Extrait cité:
Chapitre Neuf

RETOUR À LA VIE À DEUX

Maintenant, Jean et moi avons un peu plus de temps à nous accorder: nous organisons, pour notre 25e anniversaire de mariage, un beau voyage en Grèce. La vaste culture de Jean ajoute beaucoup d'attraits à sa compagnie. C'est même lui qui, à Delphes, explique à d'autres voyageurs la cérémonie des oracles! Il réussit aussi à déchiffrer le grec ancien sur certains écrits! Curieux de tout, il trouve des explications à presque tout, grâce à sa mémoire prodigieuse.

Comme nous avons moins d'obligations, nous mettons enfin sur papier les plans definitifs de la «vraie» maison de l'île Bizard. En quelques mois, en 1960, elle sera prête! Mes deux parents ne connaîtront malheureusement pas cette résidence secondaire: ils décèdent peu de temps après. Mes enfants non plus: ils sont tous partis! Quand ils reviendront à l'île, ce sera à titre d'invités et comme parents eux-mêmes.

Le musée des Beaux-Arts

À cette époque, plus précisement en 1964, le musée des Beaux-Arts met sur pied son service de guides bénévoles. Avec grand enthousiasme, je me joins à l'équipe. J'apprends l'histoire des oeuvres et des artistes et transmets ensuite ce passionnant savoir à des groupes d'élèves ou de personnes âgées. À raison de deux cours, c'est-à-dire quatre heures par semaine, je passe au musée quinze merveilleuses années.

Là encore, mon franc-parler fait des siennes. Une des bénévoles porte des verres fumés lorsqu'elle accompagne ses groupes à travers le musée. Je trouve ce comportement bien étrange, voire irritant, à tel point qu'un jour je fais part de mes réserves à la responsable des guides.

Consigne A: Dans l'extrait, recopiez tout le passage allant de «Maintenant, Jean et» jusqu'à «sa mémoire prodigieuse.», en substituant «Turquie» à «Grèce».
Consigne B: Pour chacune des affirmations suivantes, indiquez par oui ou par non si elle concorde avec l'extrait, en citant les mots qui tranchent : (i) le voyage en Grèce est organisé pour le 25e anniversaire de mariage ; (ii) la maison de l'île Bizard est prête en 1964 ; (iii) le service de guides bénévoles du musée des Beaux-Arts est créé en 1964.
Appuyez-vous uniquement sur l'extrait pour répondre.

Jeu de données:
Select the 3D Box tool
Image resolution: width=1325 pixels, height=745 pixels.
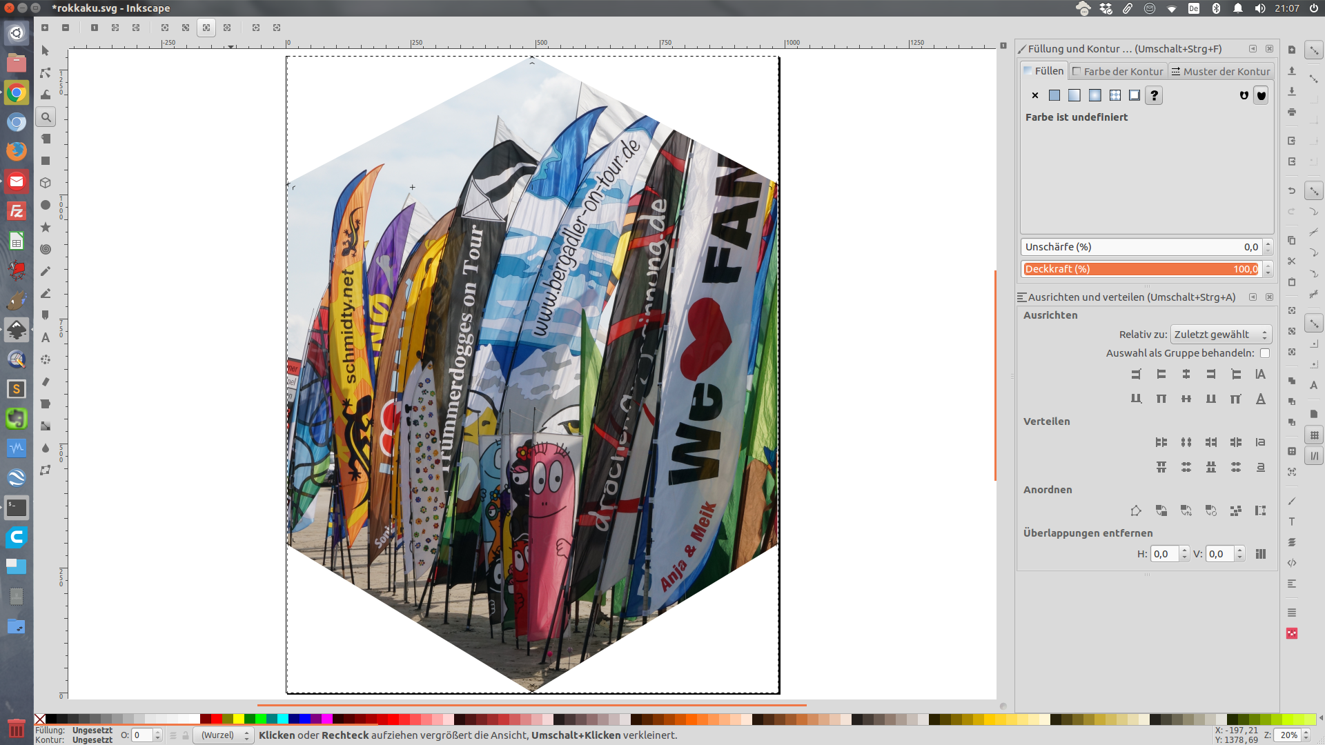(x=46, y=183)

Réponse A:
Maintenant, Jean et moi avons un peu plus de temps à nous accorder: nous organisons, pour notre 25e anniversaire de mariage, un beau voyage en Turquie. La vaste culture de Jean ajoute beaucoup d'attraits à sa compagnie. C'est même lui qui, à Delphes, explique à d'autres voyageurs la cérémonie des oracles! Il réussit aussi à déchiffrer le grec ancien sur certains écrits! Curieux de tout, il trouve des explications à presque tout, grâce à sa mémoire prodigieuse.

Réponse B:
(i) Oui : «nous organisons, pour notre 25e anniversaire de mariage, un beau voyage en Grèce».
(ii) Non : «En quelques mois, en 1960, elle sera prête!»
(iii) Oui : «en 1964, le musée des Beaux-Arts met sur pied son service de guides bénévoles».